### TASK DETAILS
Copy everything in the listing below, from the line containing "Viewport: 939px width, 548px height." down to the end of the listing, leaving out the pictures.

--- start ---

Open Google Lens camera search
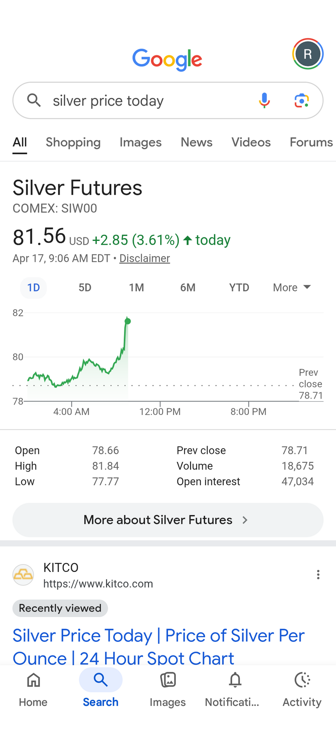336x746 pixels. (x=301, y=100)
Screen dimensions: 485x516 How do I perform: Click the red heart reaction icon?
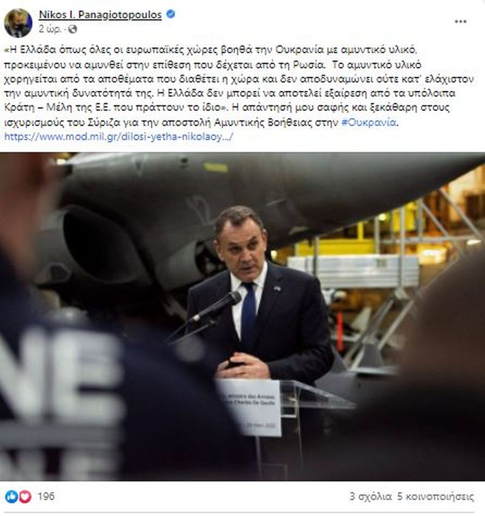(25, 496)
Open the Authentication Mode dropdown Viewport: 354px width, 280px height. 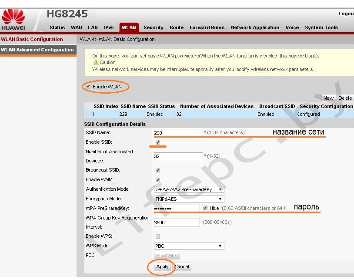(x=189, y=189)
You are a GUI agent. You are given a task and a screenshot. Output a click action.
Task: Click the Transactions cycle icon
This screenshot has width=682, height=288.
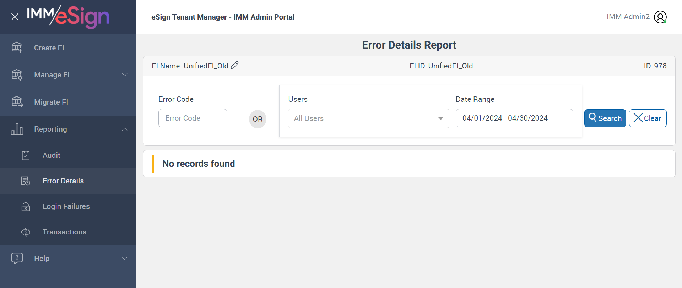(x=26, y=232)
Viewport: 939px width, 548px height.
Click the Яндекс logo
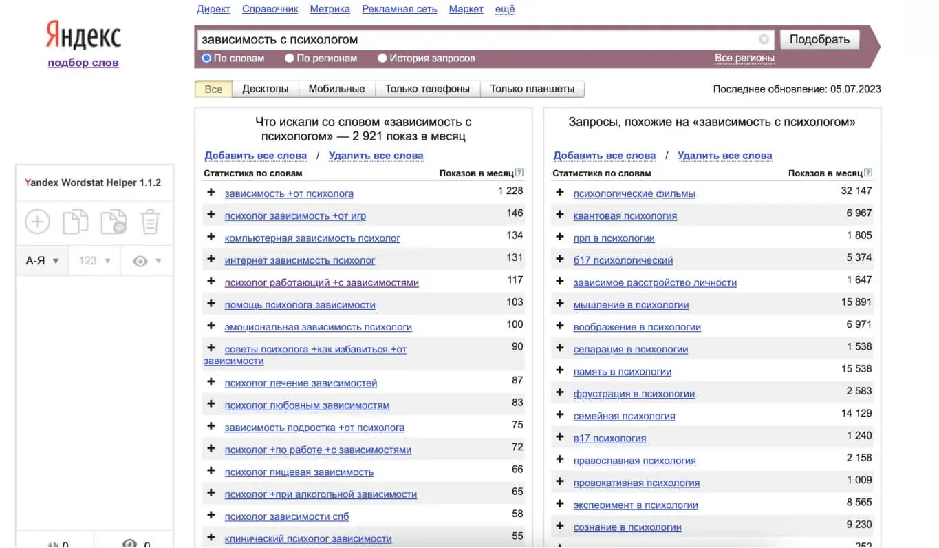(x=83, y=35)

--- end ---

### SOLUTION TO THIS TASK
Viewport: 939px width, 548px height.
Click the Яндекс logo
(x=83, y=35)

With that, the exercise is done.